In the past, Patagonia created gear for many companies without concern for their values. However, Patagonia executives believe in improving how we treat the environment. They are hopeful for a domino effect that will push other companies to go green.

 

By improving its client list (i.e., adding companies with similar environmental and sustainable values), the Patagonia company is making a strong effort to create a positive difference in promoting a greener planet. Many of these green companies are B corporation certified, which is reserved for businesses that meet standards of social and environmental performance. Patagonia itself has been certified as a B Corp and aims to grow the number of other companies on the list by setting a positive example.

 

Customers and Patagonia vest enthusiasts should not fear for their fleeces or puffers disappearing any time soon. Patagonia’s vests, jackets, and pullovers have become almost uniform in the tech and finance worlds and are not going away.

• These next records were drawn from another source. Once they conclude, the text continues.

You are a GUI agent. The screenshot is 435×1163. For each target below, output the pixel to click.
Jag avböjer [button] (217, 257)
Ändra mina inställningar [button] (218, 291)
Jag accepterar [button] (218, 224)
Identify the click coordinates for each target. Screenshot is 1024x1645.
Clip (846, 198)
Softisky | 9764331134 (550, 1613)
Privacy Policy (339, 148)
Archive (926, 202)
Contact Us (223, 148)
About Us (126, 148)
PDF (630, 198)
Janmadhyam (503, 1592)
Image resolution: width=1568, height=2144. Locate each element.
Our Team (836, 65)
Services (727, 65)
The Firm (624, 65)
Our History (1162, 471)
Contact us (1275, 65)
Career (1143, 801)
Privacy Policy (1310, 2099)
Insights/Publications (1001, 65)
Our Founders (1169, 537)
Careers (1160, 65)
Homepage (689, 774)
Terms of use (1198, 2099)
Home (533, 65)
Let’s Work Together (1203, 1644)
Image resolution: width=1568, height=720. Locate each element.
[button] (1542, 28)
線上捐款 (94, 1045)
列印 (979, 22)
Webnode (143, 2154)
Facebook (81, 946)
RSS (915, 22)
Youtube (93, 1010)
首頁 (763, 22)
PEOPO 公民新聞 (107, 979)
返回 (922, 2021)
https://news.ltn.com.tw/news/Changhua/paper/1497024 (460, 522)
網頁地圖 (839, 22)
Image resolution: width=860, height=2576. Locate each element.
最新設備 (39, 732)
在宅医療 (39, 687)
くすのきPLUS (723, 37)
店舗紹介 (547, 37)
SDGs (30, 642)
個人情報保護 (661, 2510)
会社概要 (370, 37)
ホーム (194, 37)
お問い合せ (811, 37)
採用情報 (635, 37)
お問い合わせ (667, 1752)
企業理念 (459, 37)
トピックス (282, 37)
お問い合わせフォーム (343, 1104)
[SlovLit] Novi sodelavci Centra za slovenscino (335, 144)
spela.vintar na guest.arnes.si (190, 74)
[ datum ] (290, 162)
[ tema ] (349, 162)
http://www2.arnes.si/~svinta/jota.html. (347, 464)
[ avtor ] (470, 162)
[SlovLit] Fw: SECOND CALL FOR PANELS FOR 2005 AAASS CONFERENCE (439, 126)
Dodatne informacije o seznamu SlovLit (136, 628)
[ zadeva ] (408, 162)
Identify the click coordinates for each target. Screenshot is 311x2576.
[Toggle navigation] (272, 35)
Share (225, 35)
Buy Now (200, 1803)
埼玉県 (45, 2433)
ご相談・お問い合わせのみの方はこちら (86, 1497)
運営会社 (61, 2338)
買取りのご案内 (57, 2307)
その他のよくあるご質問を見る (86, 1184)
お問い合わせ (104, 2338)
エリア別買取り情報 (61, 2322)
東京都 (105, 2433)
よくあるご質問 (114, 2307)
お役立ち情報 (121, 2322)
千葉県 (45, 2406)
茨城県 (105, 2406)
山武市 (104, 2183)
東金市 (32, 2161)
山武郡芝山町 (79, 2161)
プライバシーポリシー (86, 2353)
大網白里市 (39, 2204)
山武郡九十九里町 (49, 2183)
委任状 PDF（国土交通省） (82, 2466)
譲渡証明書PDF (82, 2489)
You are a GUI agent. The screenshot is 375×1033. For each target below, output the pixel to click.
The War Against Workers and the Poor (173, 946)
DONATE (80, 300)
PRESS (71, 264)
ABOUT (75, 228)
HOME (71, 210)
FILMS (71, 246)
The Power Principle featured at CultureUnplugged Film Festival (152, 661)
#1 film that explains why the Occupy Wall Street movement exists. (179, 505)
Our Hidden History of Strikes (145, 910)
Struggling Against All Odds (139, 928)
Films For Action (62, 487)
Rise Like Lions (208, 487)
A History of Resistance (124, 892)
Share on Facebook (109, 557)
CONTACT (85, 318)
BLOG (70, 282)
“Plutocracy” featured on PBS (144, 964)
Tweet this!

In fact, existing corporate customers will remain in the program and still be able to order branded items from Patagonia. Not only does Patagonia support sustainability, but it also supports organizations devoted to positive change. The brand proudly advertises the fact that a certain percentage of their sales goes toward funding activists and groups who “take radical and strategic steps to protect habitat, wilderness, and biodiversity.”

 

As a Patagonia customer myself, I can testify that their high-quality products get me through my cold Lewisburg winters while providing a sense of comfort in my place of work and in class. Along with that, this new environmentally-friendly change is one that I can support. Our generation must recognize that climate change is a very real issue, especially in the realm of consumerism, technology, and fashion. We are a consumer capitalist society that buys and buys and buys. Brands like Patagonia who highlight the capability of the natural world for what they were made for through their categories of products – surfwear, snow wear, and more – is why Patagonia makes its merchandise. Although it is not realistic for all brands to have the same values, brands similar to Patagonia that value travel and adventure in its purest forms should consider greener alternatives.